Find each line in the records below that contains the word "Cartridges", and copy it out.

(Dataset records)
-------
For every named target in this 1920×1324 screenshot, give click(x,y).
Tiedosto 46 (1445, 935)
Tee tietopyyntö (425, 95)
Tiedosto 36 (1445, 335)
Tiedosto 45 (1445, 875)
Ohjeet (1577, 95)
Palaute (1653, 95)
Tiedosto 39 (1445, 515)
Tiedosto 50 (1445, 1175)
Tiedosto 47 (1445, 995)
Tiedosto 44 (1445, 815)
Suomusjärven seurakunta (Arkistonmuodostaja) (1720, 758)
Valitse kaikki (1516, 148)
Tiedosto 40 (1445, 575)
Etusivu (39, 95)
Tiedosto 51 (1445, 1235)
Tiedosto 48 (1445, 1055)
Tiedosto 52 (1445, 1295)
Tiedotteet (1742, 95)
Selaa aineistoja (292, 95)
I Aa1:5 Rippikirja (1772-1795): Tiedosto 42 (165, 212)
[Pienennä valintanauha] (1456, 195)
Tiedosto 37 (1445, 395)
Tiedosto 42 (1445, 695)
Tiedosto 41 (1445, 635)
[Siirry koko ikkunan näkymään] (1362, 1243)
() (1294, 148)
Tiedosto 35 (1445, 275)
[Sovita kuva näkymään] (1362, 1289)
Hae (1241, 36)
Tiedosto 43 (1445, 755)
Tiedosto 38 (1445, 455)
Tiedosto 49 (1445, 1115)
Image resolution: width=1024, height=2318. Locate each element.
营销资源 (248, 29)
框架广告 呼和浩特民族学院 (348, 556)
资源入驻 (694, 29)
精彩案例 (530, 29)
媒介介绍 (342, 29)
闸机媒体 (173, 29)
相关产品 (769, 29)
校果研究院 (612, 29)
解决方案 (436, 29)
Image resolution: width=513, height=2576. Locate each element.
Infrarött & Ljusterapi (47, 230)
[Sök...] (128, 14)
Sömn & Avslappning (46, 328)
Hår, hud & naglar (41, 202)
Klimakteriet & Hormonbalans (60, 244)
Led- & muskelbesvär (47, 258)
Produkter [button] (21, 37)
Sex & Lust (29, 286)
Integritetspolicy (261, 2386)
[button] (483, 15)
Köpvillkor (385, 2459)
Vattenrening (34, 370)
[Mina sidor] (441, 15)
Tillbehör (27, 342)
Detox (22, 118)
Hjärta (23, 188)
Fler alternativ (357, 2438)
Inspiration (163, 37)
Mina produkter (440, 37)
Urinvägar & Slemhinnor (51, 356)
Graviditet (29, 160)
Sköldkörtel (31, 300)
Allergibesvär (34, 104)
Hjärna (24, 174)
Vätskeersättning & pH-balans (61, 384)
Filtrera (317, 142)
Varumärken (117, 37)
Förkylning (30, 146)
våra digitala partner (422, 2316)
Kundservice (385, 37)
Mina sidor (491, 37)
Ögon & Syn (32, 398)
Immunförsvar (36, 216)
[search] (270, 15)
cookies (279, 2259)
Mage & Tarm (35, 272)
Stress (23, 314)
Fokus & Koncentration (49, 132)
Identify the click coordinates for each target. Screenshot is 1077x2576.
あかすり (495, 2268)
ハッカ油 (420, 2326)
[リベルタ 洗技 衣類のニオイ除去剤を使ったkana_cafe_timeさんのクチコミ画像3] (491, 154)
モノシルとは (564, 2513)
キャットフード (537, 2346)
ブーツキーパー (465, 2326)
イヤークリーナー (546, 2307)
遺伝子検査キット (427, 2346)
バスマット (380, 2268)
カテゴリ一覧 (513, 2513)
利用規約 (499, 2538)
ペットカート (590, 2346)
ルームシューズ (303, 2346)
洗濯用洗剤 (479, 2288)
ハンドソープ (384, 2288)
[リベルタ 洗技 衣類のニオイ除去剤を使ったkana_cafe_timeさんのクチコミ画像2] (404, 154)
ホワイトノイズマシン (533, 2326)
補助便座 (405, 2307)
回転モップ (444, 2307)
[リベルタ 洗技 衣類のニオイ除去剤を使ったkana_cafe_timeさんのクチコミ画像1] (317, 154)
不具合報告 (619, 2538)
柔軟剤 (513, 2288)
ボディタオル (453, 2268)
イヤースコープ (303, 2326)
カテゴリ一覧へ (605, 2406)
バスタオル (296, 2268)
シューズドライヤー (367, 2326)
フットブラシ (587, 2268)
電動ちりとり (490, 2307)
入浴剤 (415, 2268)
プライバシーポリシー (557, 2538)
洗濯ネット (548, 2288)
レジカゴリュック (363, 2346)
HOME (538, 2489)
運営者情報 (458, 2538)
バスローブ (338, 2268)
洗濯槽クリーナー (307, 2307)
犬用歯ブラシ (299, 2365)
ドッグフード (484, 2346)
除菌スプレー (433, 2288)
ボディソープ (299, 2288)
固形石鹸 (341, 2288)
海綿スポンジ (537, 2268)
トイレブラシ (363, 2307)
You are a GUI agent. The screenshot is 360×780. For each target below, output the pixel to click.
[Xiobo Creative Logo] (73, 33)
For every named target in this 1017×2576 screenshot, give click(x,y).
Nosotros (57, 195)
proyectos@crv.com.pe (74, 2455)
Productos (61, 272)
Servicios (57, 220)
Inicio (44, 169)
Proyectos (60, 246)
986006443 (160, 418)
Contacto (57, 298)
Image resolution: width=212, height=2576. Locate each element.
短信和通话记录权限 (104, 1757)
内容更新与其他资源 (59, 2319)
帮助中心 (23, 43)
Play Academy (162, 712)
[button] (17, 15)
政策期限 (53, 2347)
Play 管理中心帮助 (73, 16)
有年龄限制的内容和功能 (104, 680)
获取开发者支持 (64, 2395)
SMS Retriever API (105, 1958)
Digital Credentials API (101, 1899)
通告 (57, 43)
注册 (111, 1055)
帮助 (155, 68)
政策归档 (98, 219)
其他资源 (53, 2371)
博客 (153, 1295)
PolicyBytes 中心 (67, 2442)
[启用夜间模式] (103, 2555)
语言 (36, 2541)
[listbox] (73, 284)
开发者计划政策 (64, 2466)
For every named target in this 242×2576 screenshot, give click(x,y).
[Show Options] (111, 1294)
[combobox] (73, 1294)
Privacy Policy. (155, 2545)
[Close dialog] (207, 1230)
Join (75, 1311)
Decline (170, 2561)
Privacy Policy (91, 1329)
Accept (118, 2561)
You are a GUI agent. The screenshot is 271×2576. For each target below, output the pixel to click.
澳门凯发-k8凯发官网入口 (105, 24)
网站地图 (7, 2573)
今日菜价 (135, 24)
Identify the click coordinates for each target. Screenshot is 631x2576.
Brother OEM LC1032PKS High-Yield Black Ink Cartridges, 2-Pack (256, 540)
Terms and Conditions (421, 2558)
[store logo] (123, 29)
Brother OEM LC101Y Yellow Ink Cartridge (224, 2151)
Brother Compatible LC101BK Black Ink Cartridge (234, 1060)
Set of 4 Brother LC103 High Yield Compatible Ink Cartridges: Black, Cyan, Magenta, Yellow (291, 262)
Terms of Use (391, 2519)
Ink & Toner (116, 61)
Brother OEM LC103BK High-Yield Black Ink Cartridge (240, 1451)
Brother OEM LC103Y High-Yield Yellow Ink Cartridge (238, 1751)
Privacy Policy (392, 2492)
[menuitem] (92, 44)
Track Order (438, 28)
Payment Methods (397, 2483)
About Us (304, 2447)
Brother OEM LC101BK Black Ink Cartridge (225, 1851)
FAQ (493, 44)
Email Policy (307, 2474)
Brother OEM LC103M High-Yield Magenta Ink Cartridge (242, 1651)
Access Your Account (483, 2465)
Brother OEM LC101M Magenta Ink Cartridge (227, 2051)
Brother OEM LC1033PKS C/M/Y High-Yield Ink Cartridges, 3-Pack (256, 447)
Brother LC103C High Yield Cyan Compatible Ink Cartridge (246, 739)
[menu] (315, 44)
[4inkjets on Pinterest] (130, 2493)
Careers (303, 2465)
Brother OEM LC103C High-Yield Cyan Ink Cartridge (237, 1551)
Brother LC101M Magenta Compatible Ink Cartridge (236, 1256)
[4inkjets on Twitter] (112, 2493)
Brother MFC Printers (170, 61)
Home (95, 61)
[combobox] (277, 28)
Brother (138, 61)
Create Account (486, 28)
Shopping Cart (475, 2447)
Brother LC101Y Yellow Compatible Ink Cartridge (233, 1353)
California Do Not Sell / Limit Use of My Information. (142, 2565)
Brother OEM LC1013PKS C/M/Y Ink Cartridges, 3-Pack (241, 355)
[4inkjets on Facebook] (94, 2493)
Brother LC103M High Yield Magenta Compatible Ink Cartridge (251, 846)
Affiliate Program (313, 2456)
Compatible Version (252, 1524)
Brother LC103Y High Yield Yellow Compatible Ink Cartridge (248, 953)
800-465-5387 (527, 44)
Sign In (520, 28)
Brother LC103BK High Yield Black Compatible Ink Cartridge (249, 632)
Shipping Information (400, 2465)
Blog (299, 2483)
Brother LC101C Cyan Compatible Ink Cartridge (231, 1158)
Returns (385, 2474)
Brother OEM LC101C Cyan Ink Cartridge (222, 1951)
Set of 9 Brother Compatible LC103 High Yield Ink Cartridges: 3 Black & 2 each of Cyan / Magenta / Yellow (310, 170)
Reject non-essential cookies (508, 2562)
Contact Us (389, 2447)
-------
--- Written answer ---
Brother OEM LC1032PKS High-Yield Black Ink Cartridges, 2-Pack (256, 540)
Set of 4 Brother LC103 High Yield Compatible Ink Cartridges: Black, Cyan, Magenta, Yellow (291, 262)
Brother OEM LC1033PKS C/M/Y High-Yield Ink Cartridges, 3-Pack (256, 447)
Brother OEM LC1013PKS C/M/Y Ink Cartridges, 3-Pack (241, 355)
Set of 9 Brother Compatible LC103 High Yield Ink Cartridges: 3 Black & 2 each of Cyan / Magenta / Yellow (310, 170)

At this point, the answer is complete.